El primer asomo de cambio, sin embargo, se produjo en 2013, cuando Argentina declaró la vendimia como la mejor de la década. Por mejor se entendía una temporada veraniega más fresca, traducida en un mejor equilibrio entre azúcar y acidez. Así fue como la vendimia de hace cinco años arrojó vinos de gran frescura y elegancia, respetuosos de su lugar de origen y del clima que los forjó.

Así, Argentina puso en el cajón de los recuerdos aquellos vinos pesados, licorosos y con largos períodos de añejamiento, y abrazó con entusiasmo el concepto del equilibrio y la expresión del terruño.

Algunos de estos ejemplares todavía pululan en los mercados latinoamericanos, con un acento especial en los Malbec y Cabernet Sauvignon, provenientes de casas como Achaval Ferrer, El Enemigo, Noemia, Susana Balbo Limited Edition, BenMarco, Zuccardi Aluvional, Chacra 32, Catena Zapata Adrianna Vineyard, Rutini Apartado, Nicolás Catena Zapata, Luigi Bosca de Sangre, Pulenta Estate, Catena Fortuna Terrae, Catena Mundus Bacillus Terrae, Colomé Altura Máxima y algunos más.
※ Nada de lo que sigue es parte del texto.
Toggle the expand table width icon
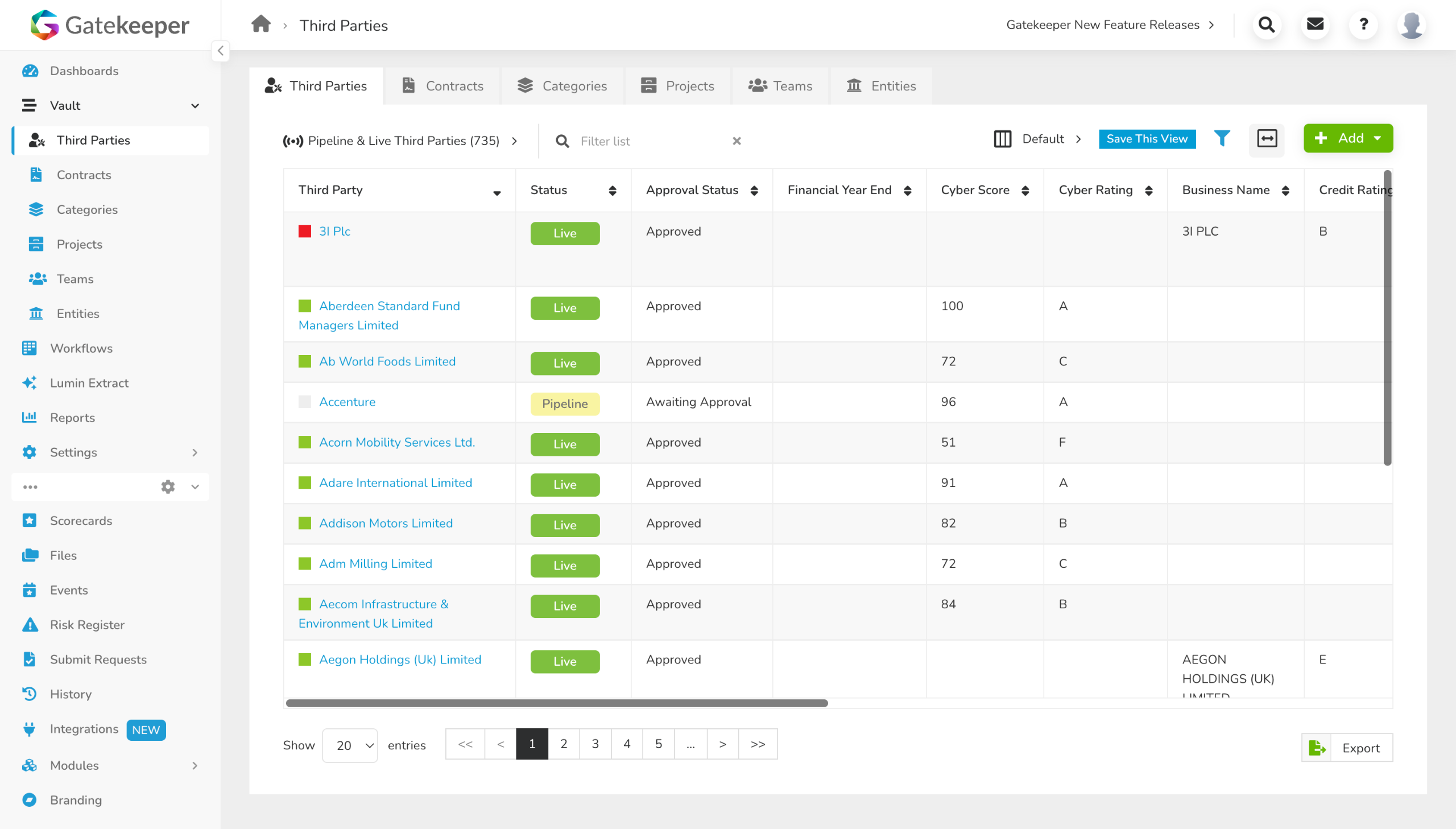The width and height of the screenshot is (1456, 829). 1267,138
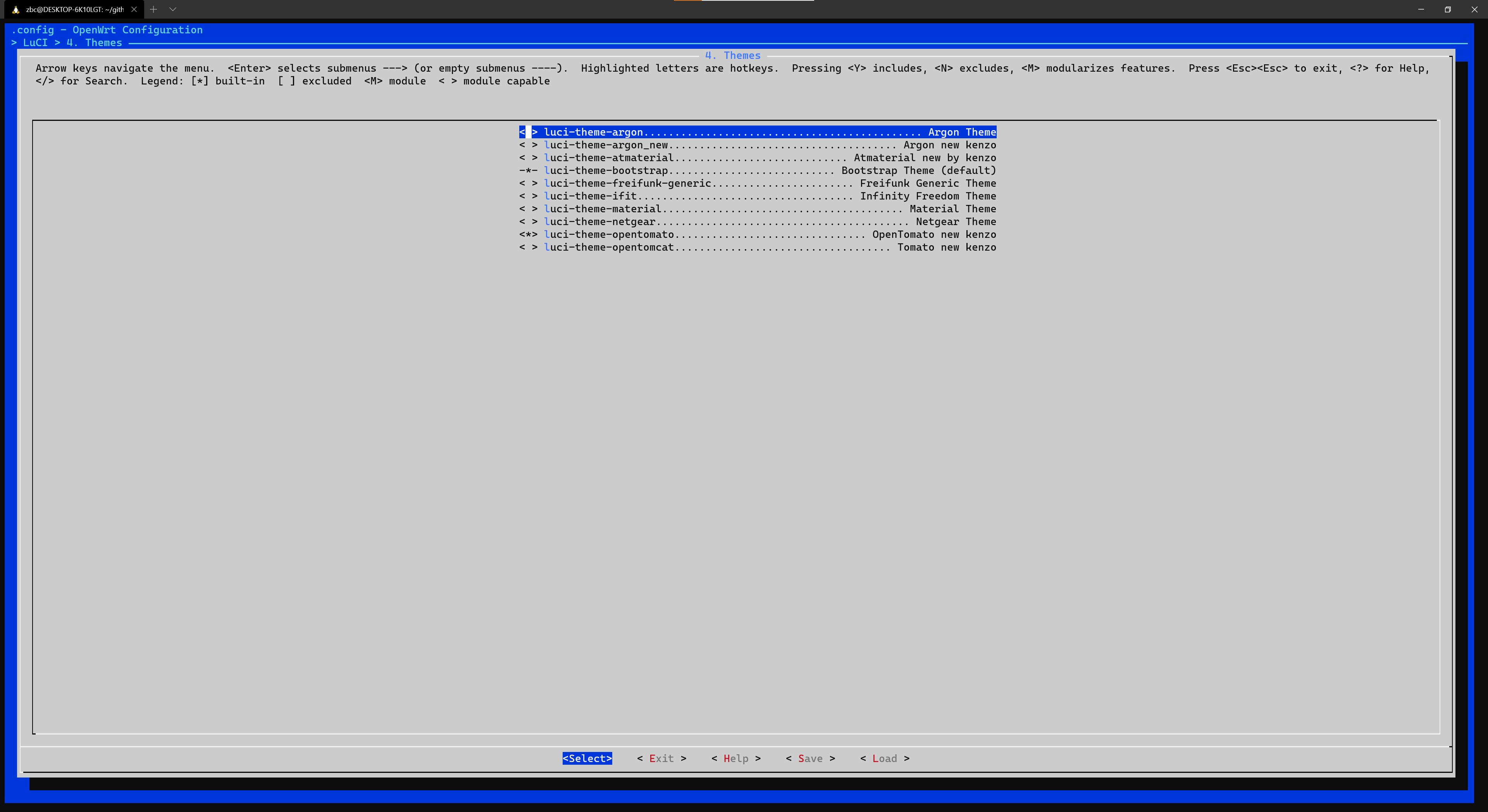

En blancos, dos grandes referentes han sido Catena Zapata White Bones y Salentein Chardonnay Single Vineyard.

Todos estos antecedentes son claves para entender por qué, terminada la actual vendimia de 2018, enólogos y críticos acaban de informar que estamos ante una de las mejores cosechas del nuevo milenio. Publicaciones especializadas de Europa y Estados Unidos la comparan con la cosecha de 2013.

El impacto se nota con mayor proyección en la provincia de Mendoza, la más sufrida con las lluvias y heladas de 2016.

Así es que póngase en modo de expectativa frente a los tintos y blancos argentinos de 2018. Podemos anticipar perfiles más frescos, florales y frutados, y, por encima de todo, más elegantes. De modo que si quiere ir dándose una idea de lo que trae esta cosecha, busque un 2013 y compruebe por sí mismo lo que viene de Argentina hacia el futuro, clima mediante, por supuesto.